The reason I am posting about Sakanaction is because they have recently released two new songs, さよならはエモション (Goodbye Emotion) and 蓮の花 (Lotus Flower) which has a really awesome music clip as you will see below. One thing I love about Sakanaction is the dreamlike nature of their music and videos. As you watch, it is as though the imagery leads you toward a place where you are closer to the music, and that in turn sets your mind off on a beautiful adventure! 


On a different topic, have you ever heard of Rabbit Island? ウサギ島 (Usagijima) or 大久野島(Ōkunoshima)? Well, neither had I! It's a little island located near 竹原 (Takehara) in Hiroshima Prefecture.

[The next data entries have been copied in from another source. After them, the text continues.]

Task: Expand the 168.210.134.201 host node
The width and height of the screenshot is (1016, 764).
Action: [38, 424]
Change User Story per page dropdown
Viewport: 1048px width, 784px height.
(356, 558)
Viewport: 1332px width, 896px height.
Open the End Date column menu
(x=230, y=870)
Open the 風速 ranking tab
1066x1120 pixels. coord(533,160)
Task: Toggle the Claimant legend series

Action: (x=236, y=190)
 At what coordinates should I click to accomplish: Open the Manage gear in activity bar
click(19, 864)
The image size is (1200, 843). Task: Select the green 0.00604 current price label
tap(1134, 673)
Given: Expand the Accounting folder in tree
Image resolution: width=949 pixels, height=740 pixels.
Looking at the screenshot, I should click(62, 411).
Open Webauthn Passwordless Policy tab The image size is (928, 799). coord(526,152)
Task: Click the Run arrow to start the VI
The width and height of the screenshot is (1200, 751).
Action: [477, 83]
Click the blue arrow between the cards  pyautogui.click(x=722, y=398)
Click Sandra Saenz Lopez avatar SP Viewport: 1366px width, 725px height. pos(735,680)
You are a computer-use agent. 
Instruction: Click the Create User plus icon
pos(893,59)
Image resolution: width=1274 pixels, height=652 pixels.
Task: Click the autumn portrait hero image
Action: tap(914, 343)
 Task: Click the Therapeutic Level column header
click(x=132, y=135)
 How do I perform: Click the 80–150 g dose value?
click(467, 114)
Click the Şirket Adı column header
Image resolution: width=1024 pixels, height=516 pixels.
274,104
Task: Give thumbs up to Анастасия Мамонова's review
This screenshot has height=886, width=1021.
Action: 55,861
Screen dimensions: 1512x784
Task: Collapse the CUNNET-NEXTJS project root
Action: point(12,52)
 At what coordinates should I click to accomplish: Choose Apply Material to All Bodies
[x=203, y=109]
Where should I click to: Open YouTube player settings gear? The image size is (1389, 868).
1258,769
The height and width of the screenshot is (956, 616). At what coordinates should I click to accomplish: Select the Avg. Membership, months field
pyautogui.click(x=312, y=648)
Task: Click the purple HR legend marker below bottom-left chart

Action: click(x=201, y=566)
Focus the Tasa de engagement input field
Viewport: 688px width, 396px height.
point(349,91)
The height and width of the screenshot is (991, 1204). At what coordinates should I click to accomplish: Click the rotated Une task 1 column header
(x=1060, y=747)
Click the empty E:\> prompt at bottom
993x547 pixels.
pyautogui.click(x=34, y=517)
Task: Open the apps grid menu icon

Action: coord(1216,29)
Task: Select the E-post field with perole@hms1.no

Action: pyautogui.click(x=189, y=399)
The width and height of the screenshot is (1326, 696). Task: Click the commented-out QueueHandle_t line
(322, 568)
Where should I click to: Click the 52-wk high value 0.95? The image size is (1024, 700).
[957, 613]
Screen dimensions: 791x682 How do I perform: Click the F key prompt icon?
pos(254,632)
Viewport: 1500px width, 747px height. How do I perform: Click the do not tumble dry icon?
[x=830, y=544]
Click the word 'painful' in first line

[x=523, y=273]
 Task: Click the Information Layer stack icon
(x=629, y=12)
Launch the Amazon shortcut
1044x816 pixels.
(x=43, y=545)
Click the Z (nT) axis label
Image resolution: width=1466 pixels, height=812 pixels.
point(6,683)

Originally a home to Japanese fishermen, the island was used in WWII as a place for producing poison gas for chemical warfare. After WWII, the poison gas factory became a museum and hotels, a golf course and camp sites were built. Now the island is home to hundreds of rabbits which are tame and can be fed. I am so sad I never visited the island when I was in Japan, but as I love rabbits, I will add it to the list of places to go.

I found a lovely little video of the rabbits which you can see here (click me!), or have a look here at the following video by David Tang on his adventure to the island! After seeing it, I really want to go there and have rabbits jump all over me! 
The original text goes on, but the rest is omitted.